The Many Kinds of “Us”
Nagakawa: When you hear the word “diversity,” what comes to mind?
Kan: It’s really difficult to understand what diversity truly means. Take the Tokyo Olympics, for instance: one of the three core concepts was “Unity in Diversity.” But was Japan really representing either of those concepts? Did we all have the same understanding of whose diversity we were talking about? Society naturally has a lot of diversity—there are many kinds of “us.” What matters is to create a society where no one is left behind.
Nagakawa: How do we create such a society?
Kan: First, each of us should ask ourselves what privileges we have. My privileges, for example, are being a man, being multilingual, and having a higher education.
Once we recognize our privileges, it changes what we say and what we do. And that’s a good thing—we should all act knowing what privileges we carry. That’s how you become aware of not only “the majority” and “the minority,” but other, intersectional groups. Awareness enables you to hear voices that are often suppressed in society.
Finally, we all need to repeat this process. Re-evaluate your privileges from time to time, and think about what you say and do. That’s how we create a society with true diversity.
Nagakawa: Very inspiring! What would you say to someone who says, “I want to be like you”?
Kan: I would ask them what they mean. Are they talking about my career? Or living overseas? Or my relationship? Which aspect of me are they looking at?
I believe that weakness is strength. In fact, I’m concerned that when people say or hear, “Be yourself!” the spotlight is on the positive. To me, being myself means being who I am—all the positives and negatives. So I don’t just want to accept my weaknesses privately. I want to show them. And I hope that by showing them, I can encourage others to do the same. That is the kind of role model I want to be.
Nagakawa: In Japan, people tend to have an image that LGBTQ+ activities are mostly done by activists. How can we expand that view to involve more people?
Kan: Once again, it’s important for everyone to start thinking about their own privileges.
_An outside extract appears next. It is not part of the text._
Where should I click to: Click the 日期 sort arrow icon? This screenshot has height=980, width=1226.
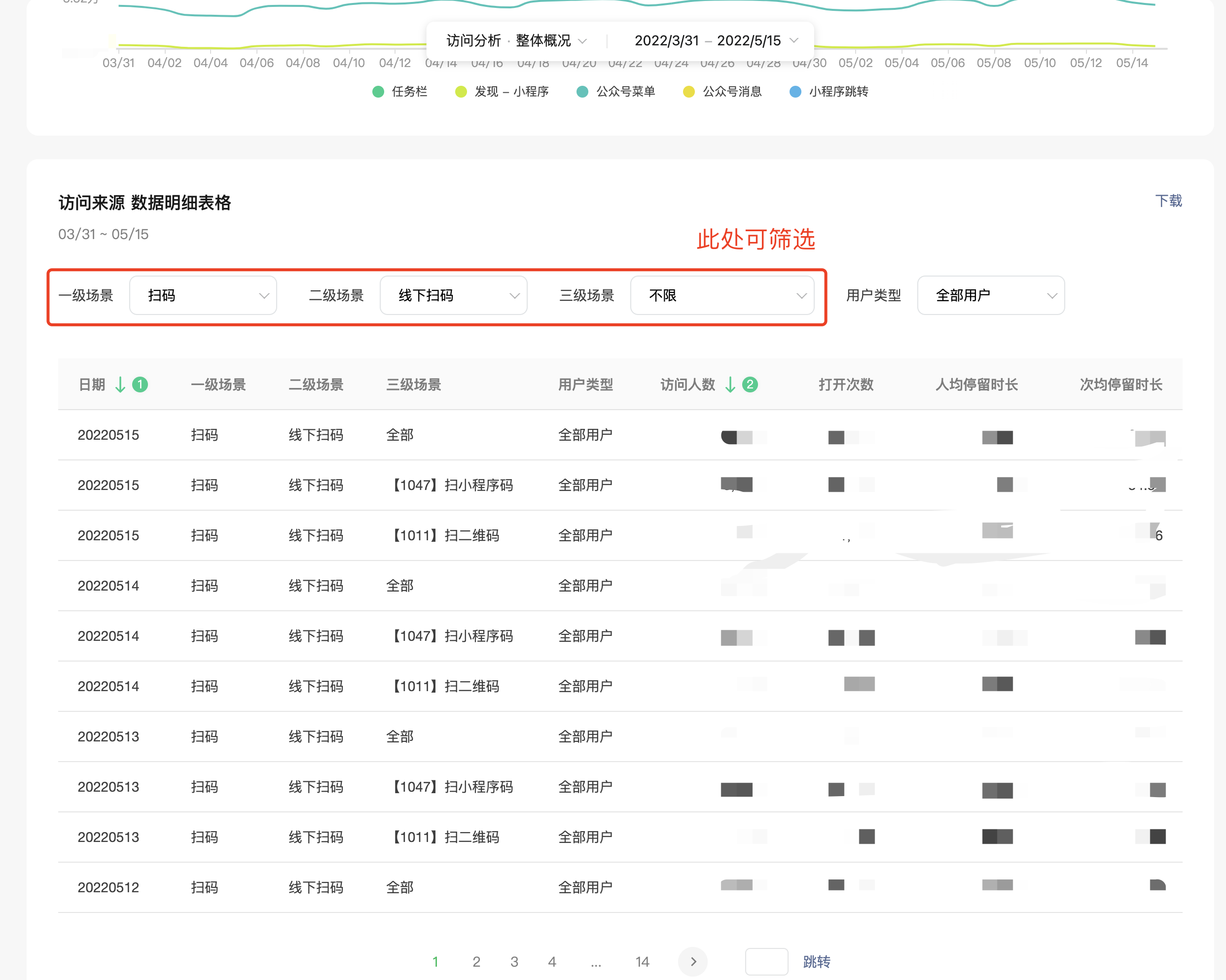(120, 385)
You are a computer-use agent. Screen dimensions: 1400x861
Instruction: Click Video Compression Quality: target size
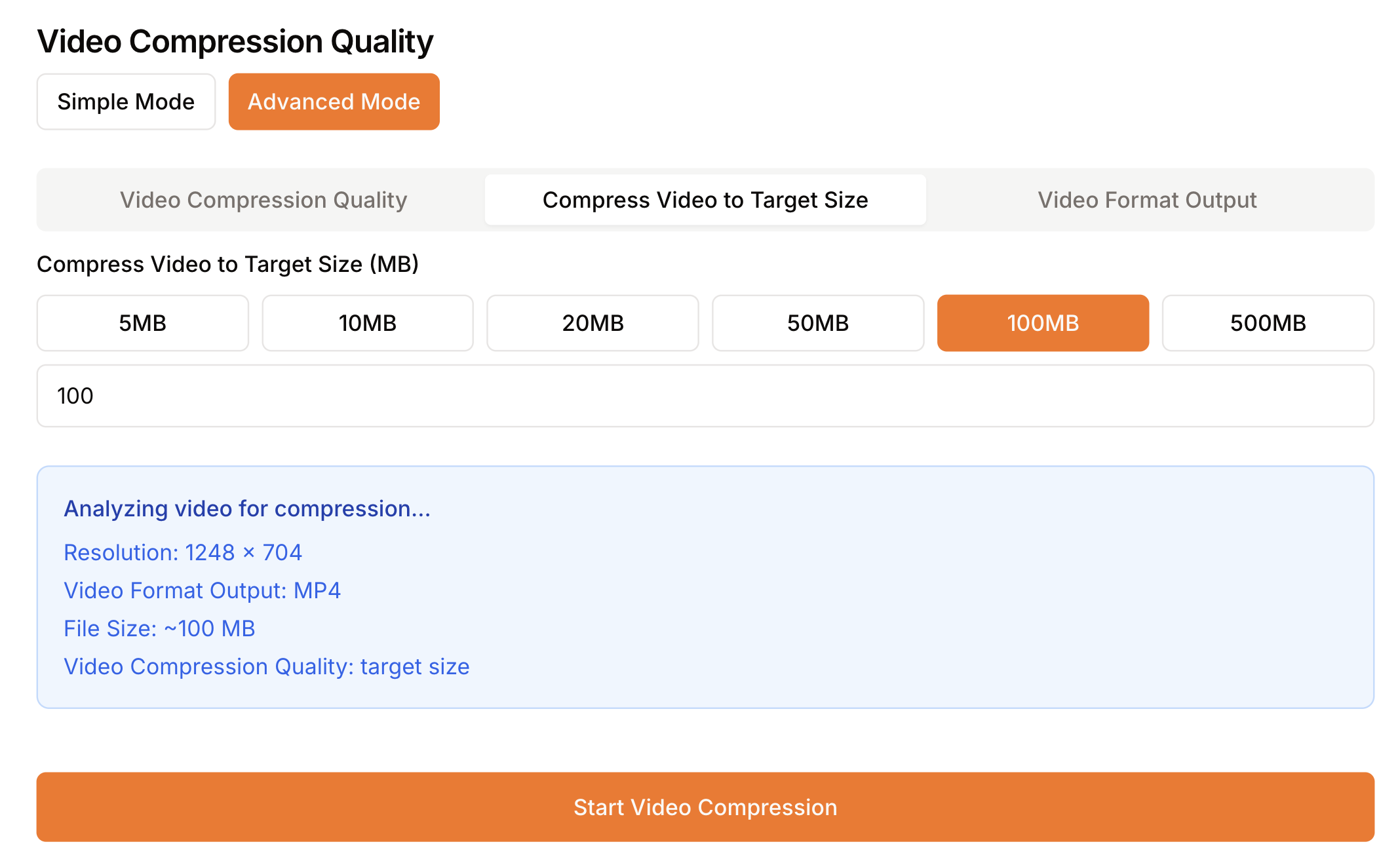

It’s not a matter of “What can I do?” but a matter of “What can we do?”
I sometimes get inquiries from corporations asking me how they can promote diversity and inclusion through their business activities. But looking outward is not always the right first step. It’s also important to look internally. There are many kinds of people inside of every company—think about their diversity and how to include them.
If you can’t create psychological safety for the people you have inside, how can you expect to make a difference outside?